This week

From gilts to quilts, it’s been another busy period for domestic markets this week, with the combination of government turmoil and a potential winter fuel crisis leading investors to run for cover, in more ways than one.

Tuesday saw the British Retail Consortium (BRC) release its annualised retail sales data, painting a rather interesting picture of consumer behaviour, as shoppers anticipate what could be a very difficult winter. The report showed that consumer confidence continues to fall, highlighted by consumers shying away from large ticket items such as new computers, TVs and furniture. Interestingly, the data also hinted that many households are already preparing for higher energy costs this winter, with blankets, warm clothing, socks, and energy-efficient appliances all selling well.

High Street retailer, Argos, also confirmed the trend this week, remarking that they have seen a 342% increase in electric blanket enquiries, presumably from consumers looking to save on their heating bills. Even candles have been proving popular, especially after news of possible winter blackouts, seeing a near 10% rise in sales compared to this time last year.

Ironically such spending can’t hold a candle to the £65bn outlay on gilts the Bank of England has embarked on over the past few weeks. In an attempt to act as a safety blanket for both government borrowing costs and the pension space, the BoE has been buying long dated gilts up in a programme that is set to end on Friday 14th.

With the deadline looming, the end of the week really started to warm up as news emerged that the government was considering a U turn on some of the measures in its "mini-budget" that triggered the historic slump in gilts back in September. Whilst both consumers and investors have seemingly spent the previous month looking at everything from down jackets to down markets, the end of the week did at least offer some solace.

With Chancellor, Kwasi Kwarteng, reportedly flying back early from IMF meetings in Washington to receive his marching orders in favour of Jeremy Hunt, and with the PM now deliberating whether to scrap parts of the £43 billion in unfunded tax cuts he had previously announced, gilts staged something of a rally. Yields on 30-year government bonds, which have borne the brunt of the recent sell off were 33 basis points (bps) lower at 4.56% but remained around 80 bps higher than before Kwarteng’s announcement in late September.

Global markets also joined in the relief rally, especially in the US, as stocks surged to close more than 2% higher on Thursday.
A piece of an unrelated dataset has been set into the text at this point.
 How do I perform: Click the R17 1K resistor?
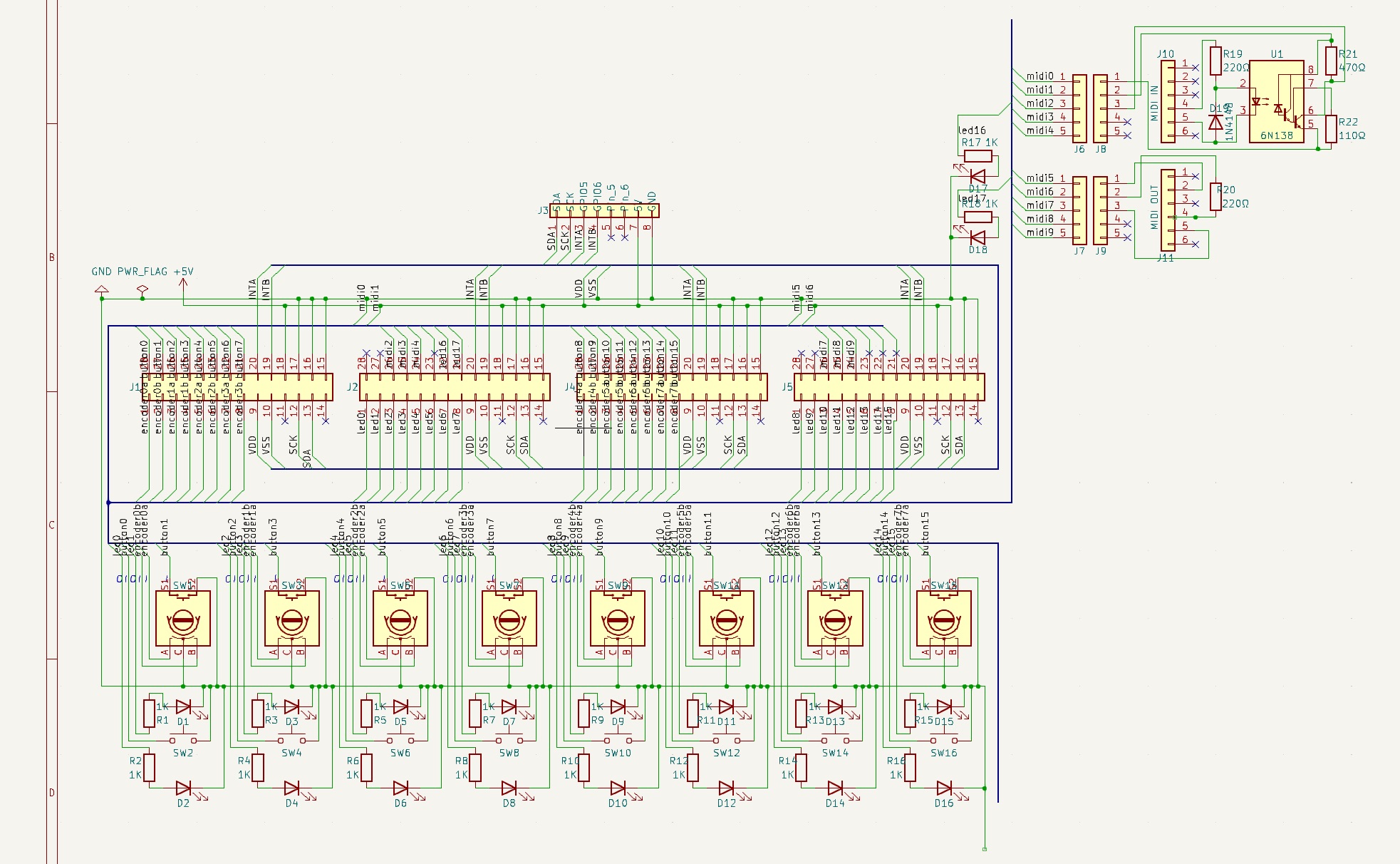pos(978,156)
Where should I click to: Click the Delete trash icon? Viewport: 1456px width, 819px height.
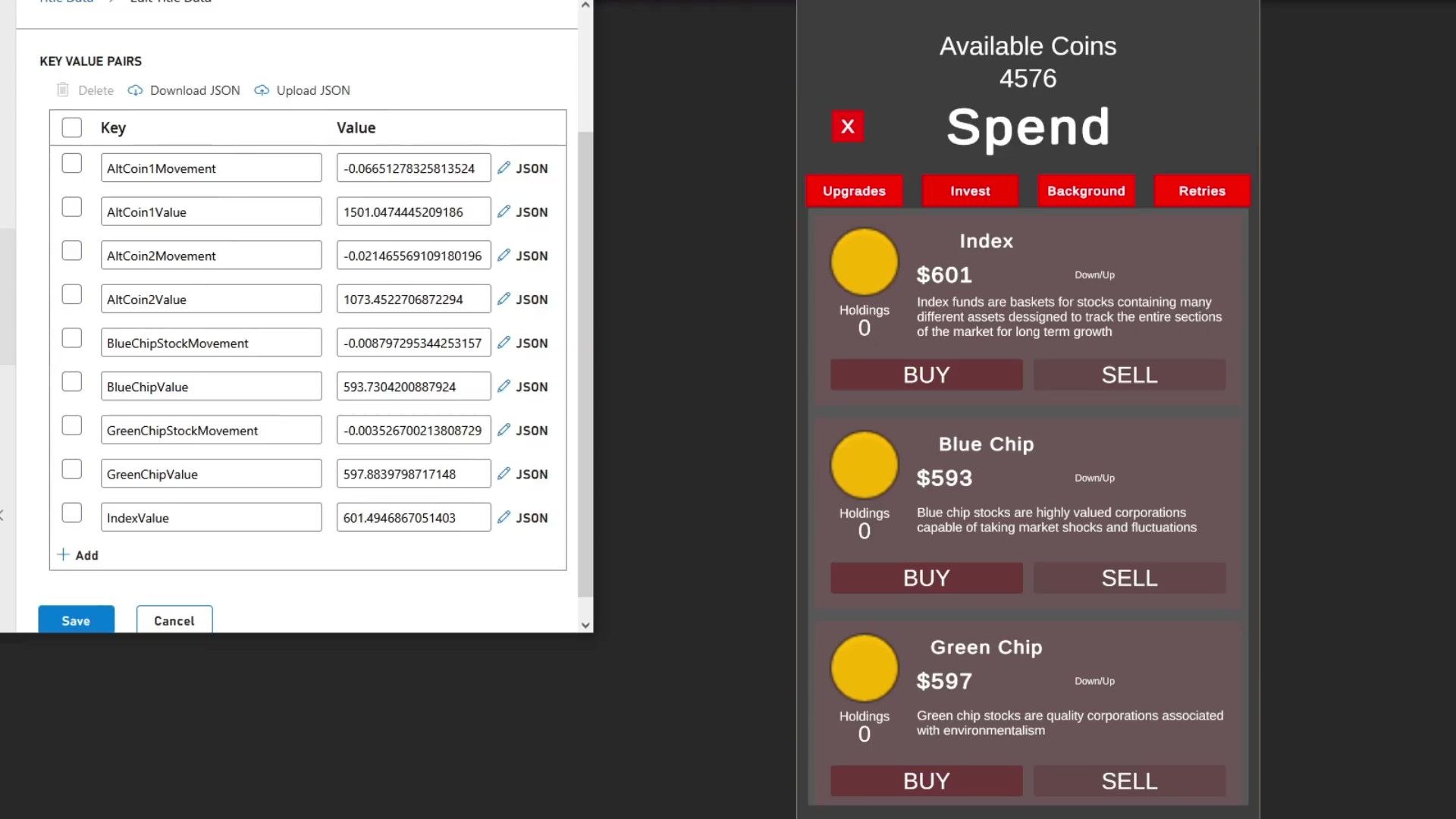click(63, 90)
Having fallen earlier in the day after mixed inflation data, the S&P 500 enjoyed its biggest intra-day swing since the 24th January. Consumer Price Index data rose more than expected in September to 8.2%, as rents surged by the most since 1990, spurring core inflation to its highest annual rate in 40 years.

Although fuel prices fell by 4.9%, they were more than offset by rises in new car prices as well as insurance, household furnishings and airline fares. Interestingly, grooming and beauty costs also rose significantly, still, we all have our quilty pleasures.

Next week

Kwarteng having been spotted in Arrivals at Heathrow Airport, but according to all accounts, soon to be in the departures lounge at Westminster.

With his original Budget announcement having had a profound impact on the mortgage market, with many providers having withdrawn their products due to market instability, it will be interesting see what impact this has had on the overall housing market. Monday should give us some clues as Rightmove releases its Housing Price Index data, detailing the change in the asking price of homes for sale on its website. Although this acts as the UK's earliest report on housing inflation, the data actually tends to produce a relatively mild impact due to asking prices and selling prices not always being correlated.

With China’s 20th Communist Party Congress also landing next week, we can expect to see heightened volatility in Asian markets as President XI Jinping is widely expected to clinch his 3rd 5 year stint in charge, setting out his vision for the world’s second largest economy. Tuesday will also see China’s quarter on year GDP figures released. GDP is so important to economists as it acts as the broadest measure of economic activity and the primary gauge of the economy's health.

With the government’s search for a new Chancellor perhaps setting the tone for the coming week, domestic inflation data, released on Wednesday, could at least give those over in the Bank of England (BoE) some respite. With annual inflation sitting just below 10% and the cost of living crisis really having an adverse effect on the consumer, many will be hoping that it will be the BoE that will be reaching its own terminal rate soon.

The information in this blog or any response to comments should not be regarded as financial advice. If you are unsure of any of the terminology used you should seek financial advice. Remember that the value of investments can go down as well as up, and could be worth less than what was paid in. The information is based on our understanding as at 14 October 2022.